Лифт - страница 7
Он молча курит, а я смотрю не его профиль в отражении лунного света. Он достаёт бутылку Егерьместера и молча протягивает мне. Подруга копошится на кухне, собирая ужин из объедков вчерашнего дня.
Мы просто пьём и вздыхаем. Наверное, у него тоже был тяжкий день.
Я снова думаю о том, что мы все на дне и мне хочется плакать. Зачем во мне ещё остались эти ебучие остатки морали.
Егерь начинает давать в голову. Я понимаю, что всё не так плохо. Я думаю о том, чтобы найти работу, но не знаю, что выбрать между проституцией и торговлей наркотиками. Эта мысль начинается казаться мне всё более реальной.
Он давится едой.
- Бабы не умеют готовить. Они фигачат этот быдляцкий майонез во все продукты. Как эту днину вообще можно жрать.
Тарелка летит в открытое окно.
- Тупой кусок вагины, - шепчет он.
Его сексизм не знает границ. Она терпит его, только потому что он приносит бухло. Он теперь единственный из нас работает.
- Я трахаю её, только когда хочу опуститься на самое днищное дно. Кажется, в её ****е забыли трактор.
Она молчит и жрёт. Как же эти люди сейчас отвратительны мне. Я не понимаю, почему мы друзья, почему лежим в одной постели? Спим и жрём вместе. Даже срать ходим в один сортир. А туалетной бумаги уже неделю нет…
Мне становится смешно от этих мыслей.
Он зарывается в ноутбук. Она молча убирает остатки салата с пола.

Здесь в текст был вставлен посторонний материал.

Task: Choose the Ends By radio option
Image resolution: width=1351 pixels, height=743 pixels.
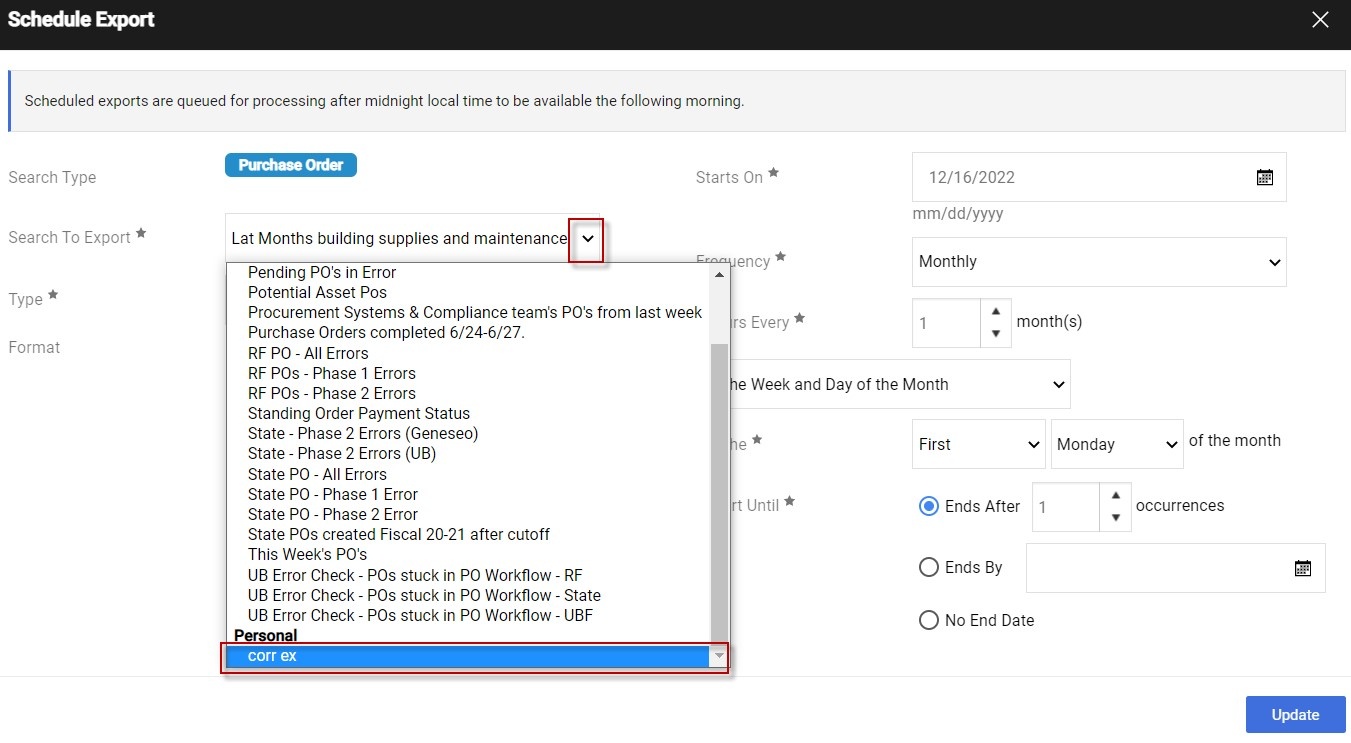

- Моя мексиканская шлюха, - шепчет он почти ласково.
В этот момент на его красивом, но безэмоциональном лице проскальзывает подобие улыбки.

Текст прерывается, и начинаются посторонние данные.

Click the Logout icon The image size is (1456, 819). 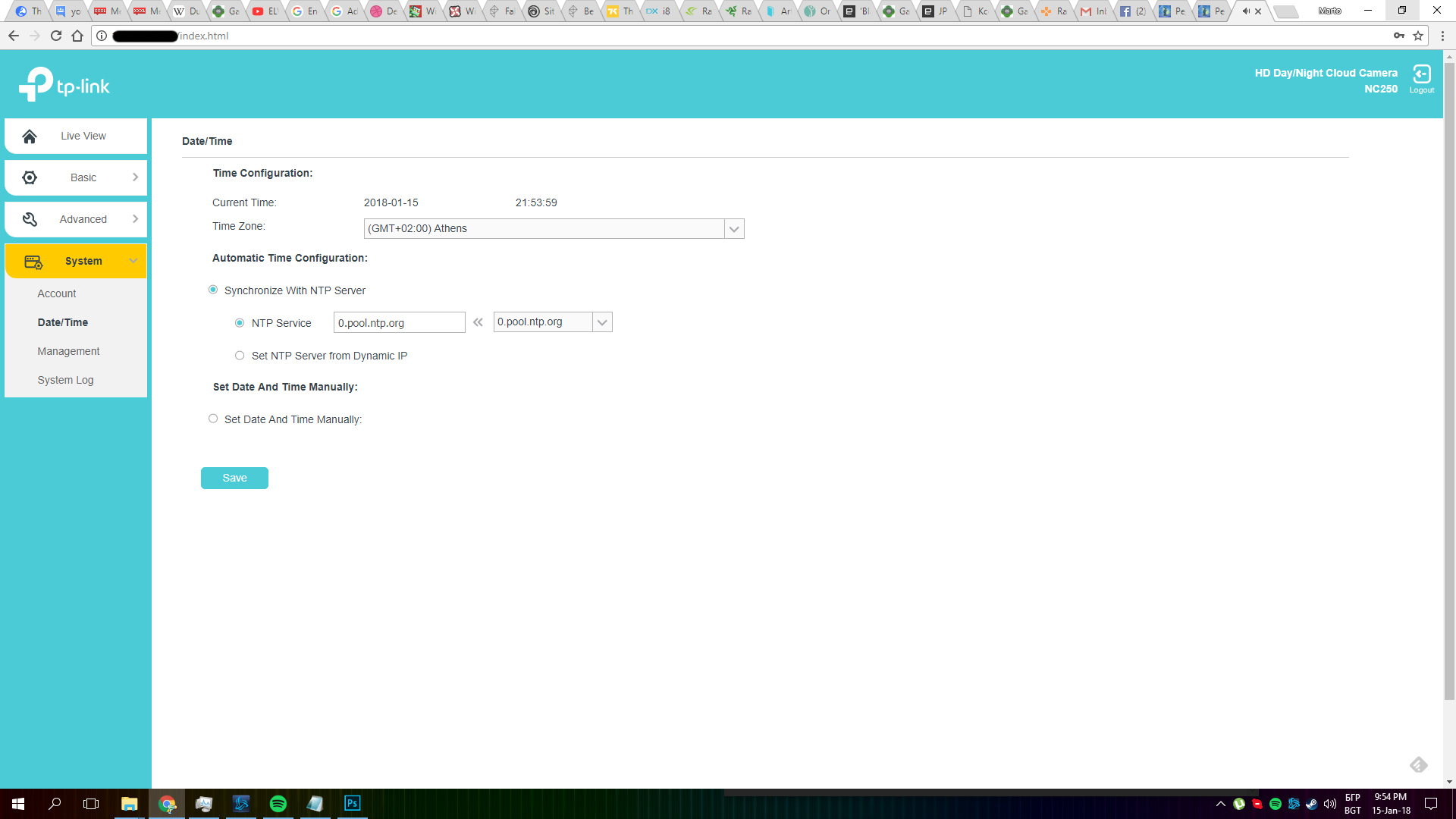1421,74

- Я знаю, почему у тебя плохо с женщинами…
Он с интересом смотрит на меня.
- Потому что ты их презираешь. Поэтому ты никогда не станешь альфачом. Бабы любят тех, кто их любит. Они как кошки. Чувствуют силу и независимость. Но от тебя веет ненавистью, поэтому я тебя не хочу.
Моя телега кажется мне речью больной феминистки, но это действительно так. Я не знаю, как можно ложиться под таких козлов. Но что-то привлекательное в нём всё же есть.
Мы допиваем егерь. Она делает вялую попытку поиграть с его членом под одеялом.
- Отстань, я устал. Я сегодня уже два раза подрочил дома. А вчера **** свою Принцессу.
Мне хочется пошутить про пол принцессы, но шутка остаётся в моей голове.
Она льнёт ко мне. У неё бездумный взгляд животного, которое просто хочет случки. Я могу ей это дать, как настоящий альфач я милосердна. Я считаю, что можно трахать любых женщин. Я трахаю её пальцами не раздеваясь.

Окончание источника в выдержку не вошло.